More people die of flu complications than any other vaccine-preventable disease in this country, according to the Centers for Disease Control and Prevention (CDC).
Between 70 million and 76 million people in the United States are at a high risk for complications from flu infections, including hospitalization or death, and about 20,000 of them die each year. An estimated 114,000 are hospitalized. Most flu-related deaths are among people 65 and older. But many small children and the elderly have to go to the hospital because of the illness.
The 2003 to 2004 flu season has had an early start with cases seen as early as October. Although the circulating flu strain is not perfectly matched to the vaccine, you still have some protection.

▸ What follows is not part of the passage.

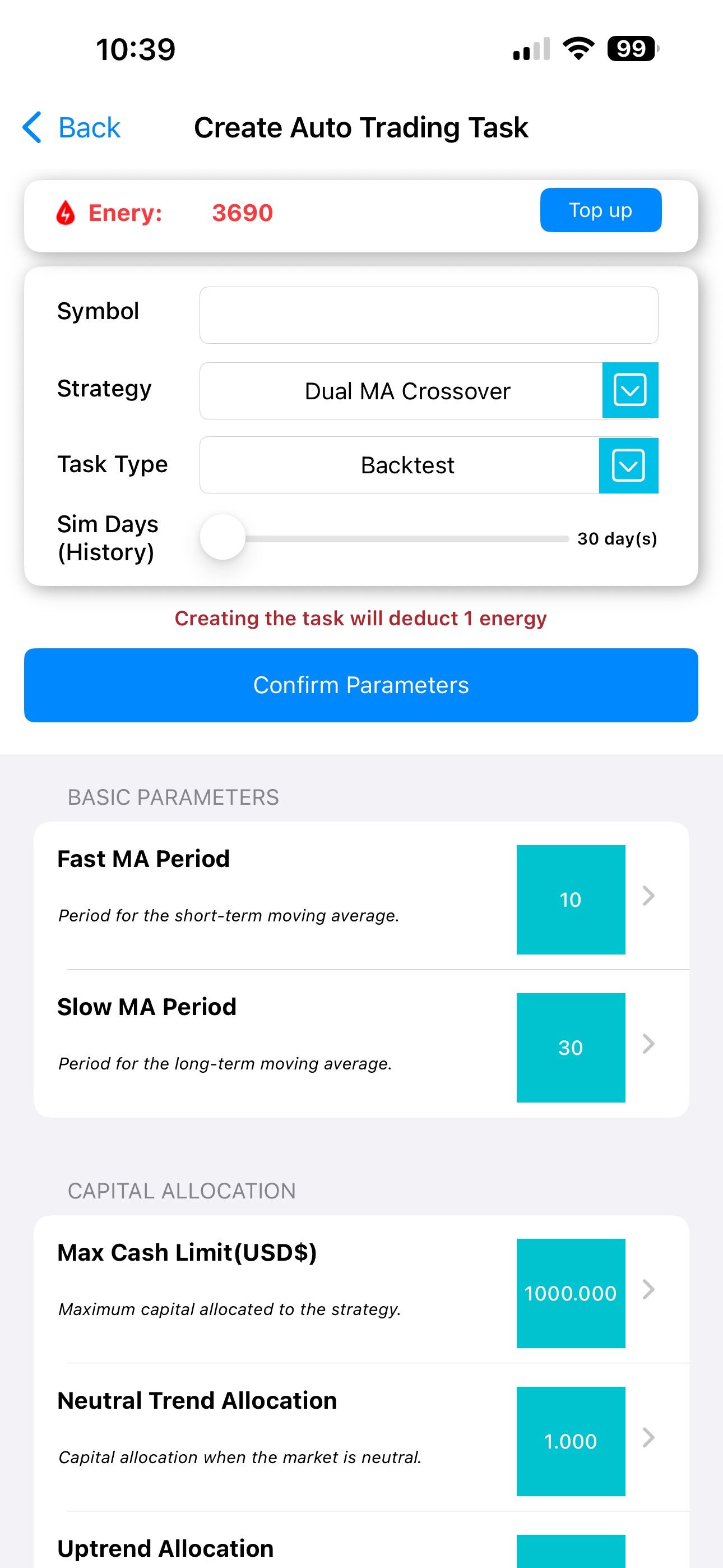
Task: Edit the Max Cash Limit value 1000.000
Action: [x=570, y=1293]
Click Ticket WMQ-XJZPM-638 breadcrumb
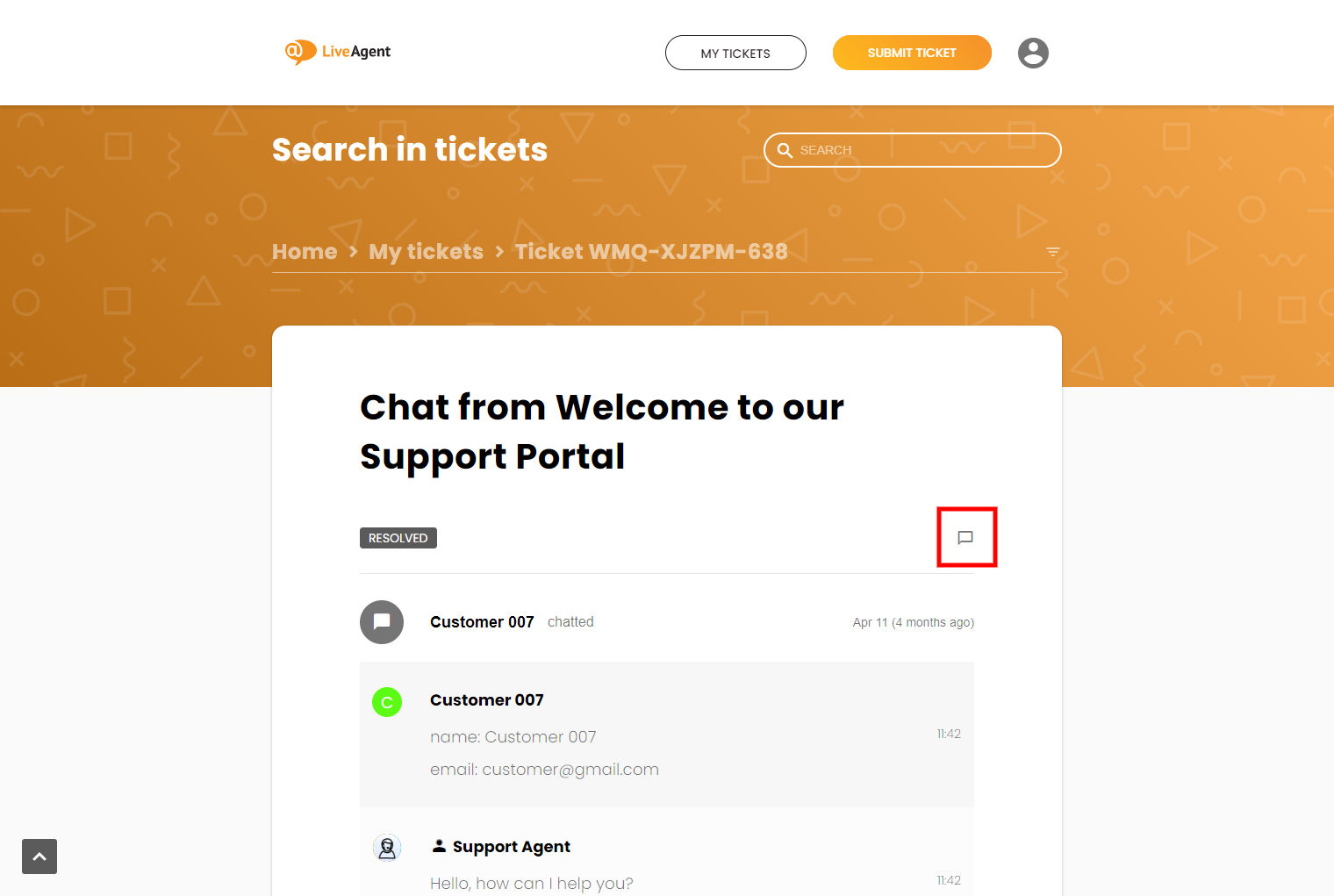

Among those that CDC says should be vaccinated are:
- Children 6 to 23 months old, along with their caretakers
- People who are 50 and older
- People with chronic medical conditions, such as heart disease, asthma and diabetes
- Those who have immune system problems
- Residents of chronic care facilities
- Health care providers
Even if you aren’t among the at-risk groups, the flu can knock you down for at least a week, costing you time at work and making you feel awful. So don’t blow off your flu shot.
There’s no mistaking a cold for the flu. You know it when you get it: aches, high fever, headache, extreme exhaustion, runny nose, sneezing, sore throat and cough. Be sure to take care of yourself even if you are a healthy adult; the flu is a disease of the lungs and can lead to pneumonia.
Avoiding the flu
Typically, flu vaccine is usually available by September or October, and the best time for vaccination is October through November. You can get the vaccine through grocery stores, local health departments, doctors’ offices and employers.
A new vaccine called FluMist®, which is taken by inhaling through the nose, is only approved for healthy people ages 5 to 50. Unlike the flu shot, people with weakened or compromised immune systems should not get FluMist. Also, people who have health problems associated with heart disease, kidney disease, lung disease or metabolic diseases such as diabetes, anemia and other blood disorders should not get this type of vaccine.
You won’t get the flu from FluMist or the flu shot because they contain weakened viruses. These weakened strains usually do not cause illness because they have lost their disease-causing properties and are made from killed influenza viruses.
Just in case you’re a little late getting around to your flu shot this season, you might be thinking about how you can defend yourself. Health officials say the best defense is an offense and offer these tips for avoiding colds and the flu:
- Exercise regularly, eat nutritious foods, and get plenty of rest.
- Wash your hands often. You can pick up a virus from even a handshake.
- Avoid touching the moist areas of your eyes, nose and mouth.
- Avoid sharing cups, glasses, or utensils among family members or friends, especially during peak cold and flu seasons.